In a primary twisting step (103), the stem pin (80) is twisted, in a rotational device, to form a twisted stem pin (86). The rotational device grips both ends (81) of the stem pin (80) and then rotates and twists the stem pin (80). The stem pin (80) is generally twisted between 12 and 20 times, when a cosmetic applicator brush of 25 mm is produced. It has been found that when the stem pin (80) is twisted less than 11 times the multiplicity of fibers (82) are not anchored sufficiently, and may fall loose. Conversely, when the stem pin (80) is twisted more than 20 times, the stem pin (80) tends to crush the fibers (82). Clearly, if the stem pin (80) is twisted 20 times during the primary twisting step (103), secondary twisting, which will be described further below, will not be possible (if a 25 mm brush is being produced) as this will result in damage to the multiplicity of fibers (82). As such, the stem pin (80) is generally twisted between 11 and 18 times during the primary twisting step (103). It is envisaged that more or less twists may be applied in the primary twisting step (103) when cosmetic applicator brushes of different lengths are produced.
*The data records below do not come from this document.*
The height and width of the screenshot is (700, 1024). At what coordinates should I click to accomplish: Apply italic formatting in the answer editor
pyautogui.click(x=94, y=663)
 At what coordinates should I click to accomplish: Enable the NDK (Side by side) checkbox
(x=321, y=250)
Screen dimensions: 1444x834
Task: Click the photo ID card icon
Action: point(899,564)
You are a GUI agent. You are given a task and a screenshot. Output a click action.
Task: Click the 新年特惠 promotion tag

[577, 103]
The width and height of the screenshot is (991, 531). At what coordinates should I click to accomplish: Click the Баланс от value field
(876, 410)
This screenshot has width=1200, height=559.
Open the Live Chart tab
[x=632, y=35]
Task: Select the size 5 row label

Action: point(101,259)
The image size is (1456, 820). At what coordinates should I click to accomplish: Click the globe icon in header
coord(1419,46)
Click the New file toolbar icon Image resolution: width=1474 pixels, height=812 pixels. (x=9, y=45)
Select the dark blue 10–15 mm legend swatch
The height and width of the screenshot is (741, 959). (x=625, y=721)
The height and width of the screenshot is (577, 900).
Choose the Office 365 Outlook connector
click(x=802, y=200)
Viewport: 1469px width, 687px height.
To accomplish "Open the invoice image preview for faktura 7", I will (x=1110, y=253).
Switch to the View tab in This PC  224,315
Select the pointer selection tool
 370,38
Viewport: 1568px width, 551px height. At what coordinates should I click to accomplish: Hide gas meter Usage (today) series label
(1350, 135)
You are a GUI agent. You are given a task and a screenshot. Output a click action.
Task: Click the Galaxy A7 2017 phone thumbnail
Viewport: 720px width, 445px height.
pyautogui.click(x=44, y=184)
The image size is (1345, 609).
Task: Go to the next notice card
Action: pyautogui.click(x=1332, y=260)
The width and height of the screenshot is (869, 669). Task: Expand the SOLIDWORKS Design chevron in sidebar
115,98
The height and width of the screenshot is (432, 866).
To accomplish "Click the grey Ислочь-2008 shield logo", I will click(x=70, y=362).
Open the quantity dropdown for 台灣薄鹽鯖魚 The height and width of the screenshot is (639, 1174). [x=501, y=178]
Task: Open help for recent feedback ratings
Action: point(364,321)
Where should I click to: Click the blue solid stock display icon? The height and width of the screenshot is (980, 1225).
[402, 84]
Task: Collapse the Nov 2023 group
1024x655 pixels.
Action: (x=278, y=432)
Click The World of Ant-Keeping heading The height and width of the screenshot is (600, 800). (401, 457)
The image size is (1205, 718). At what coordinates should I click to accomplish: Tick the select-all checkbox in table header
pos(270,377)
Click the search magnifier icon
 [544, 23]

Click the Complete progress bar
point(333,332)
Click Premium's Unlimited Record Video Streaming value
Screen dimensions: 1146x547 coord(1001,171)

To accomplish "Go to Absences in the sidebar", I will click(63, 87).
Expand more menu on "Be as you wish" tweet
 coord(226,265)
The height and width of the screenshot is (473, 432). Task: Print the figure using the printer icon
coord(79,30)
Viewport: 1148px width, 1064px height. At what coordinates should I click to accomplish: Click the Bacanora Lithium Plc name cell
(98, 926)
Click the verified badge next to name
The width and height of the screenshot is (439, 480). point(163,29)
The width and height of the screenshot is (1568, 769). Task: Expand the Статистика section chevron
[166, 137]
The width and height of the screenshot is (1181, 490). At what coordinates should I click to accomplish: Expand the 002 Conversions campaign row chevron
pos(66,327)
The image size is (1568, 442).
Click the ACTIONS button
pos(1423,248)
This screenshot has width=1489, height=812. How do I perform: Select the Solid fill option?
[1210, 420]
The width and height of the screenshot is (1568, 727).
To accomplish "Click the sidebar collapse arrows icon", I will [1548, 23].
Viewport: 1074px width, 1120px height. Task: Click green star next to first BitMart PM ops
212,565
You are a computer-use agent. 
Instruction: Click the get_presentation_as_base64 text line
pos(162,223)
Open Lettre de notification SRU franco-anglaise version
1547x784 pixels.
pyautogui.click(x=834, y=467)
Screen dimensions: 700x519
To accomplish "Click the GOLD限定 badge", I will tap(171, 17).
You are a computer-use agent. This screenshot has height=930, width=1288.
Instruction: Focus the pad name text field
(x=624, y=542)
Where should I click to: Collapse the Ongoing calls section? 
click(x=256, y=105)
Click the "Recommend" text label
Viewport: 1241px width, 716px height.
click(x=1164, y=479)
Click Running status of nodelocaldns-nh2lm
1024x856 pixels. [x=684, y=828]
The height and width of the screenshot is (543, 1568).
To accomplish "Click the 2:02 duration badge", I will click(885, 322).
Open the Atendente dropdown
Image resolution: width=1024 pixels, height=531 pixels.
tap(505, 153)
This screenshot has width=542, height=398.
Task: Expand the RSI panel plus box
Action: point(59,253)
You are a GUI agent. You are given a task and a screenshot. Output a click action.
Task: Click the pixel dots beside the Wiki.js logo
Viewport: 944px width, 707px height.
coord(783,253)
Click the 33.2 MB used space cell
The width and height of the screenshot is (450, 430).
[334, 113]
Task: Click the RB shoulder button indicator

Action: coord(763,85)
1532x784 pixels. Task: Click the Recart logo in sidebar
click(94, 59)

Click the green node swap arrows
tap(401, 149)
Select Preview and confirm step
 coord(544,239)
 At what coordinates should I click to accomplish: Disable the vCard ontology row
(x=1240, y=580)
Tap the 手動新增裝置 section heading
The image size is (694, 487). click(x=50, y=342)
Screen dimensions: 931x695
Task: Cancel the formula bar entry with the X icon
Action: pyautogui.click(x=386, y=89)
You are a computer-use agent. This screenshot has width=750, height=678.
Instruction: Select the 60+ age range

In a fixing step (105) a first region (87) of the twisted stem pin (86) is clamped using a clamp (88). The clamping of the first region (87) prevents the first region (87) from rotating and twisting further during subsequent steps of the manufacturing method. The first region (87) thus defines a first zone of an assembled cosmetic applicator brush, corresponding to the first zone (16) shown in FIGS. 1a, 1b and 1d.

It is also envisaged that, where a cosmetic applicator brush having more than two regions is to be manufactured, more than one clamp (88) may be used. Where more than one clamp (88) is used, at least one fixed region will be defined between the clamps. The fixed region will thus be unable to rotate during subsequent twisting steps, and the regions which are not fixed will be able to twist in further twisting steps, in a similar manner to the twisting step described immediately here below. Such a method, in which two clamps are applied, is used to manufacture the brush (28) in FIG. 1d.

In a secondary twisting step (107), as indicated by arrow (108), a second region (89) of the twisted stem pin (86) is twisted further. The first region (87) is unable to twist due to the fact that it has been clamped, as explained above with reference to the fixing step (105). In the secondary twisting step (107), the second region (89) can be twisted such that the number of additional twists in the second region (89) does not exceed 10, given that a total of 20 twists is sustainable before any damage is caused to the multiplicity of fibers. For example, if during the primary twisting step (103), the stem pin (80) is twisted 12 times, the first region (87) has 6 twists and the second region (89) has 6 twists. Thus, during the secondary twisting step (107) the second region (89) can only be twisted a further 4 times. Therefore, as can be seen in the example above, the number of additional twists that the stem pin (80) can sustain during the secondary twisting step (107) must be calculated bearing in mind the number of twists applied to that region of the stem pin (80) during the primary twisting step (103). Preferably, during the second twisting step, the stem pin (80) is twisted between 1 and 5 times. The second region (89) becomes a second zone of an assembled cosmetic applicator brush, in this instance the second zone being similar to the second zone (18) shown in FIG. 1a.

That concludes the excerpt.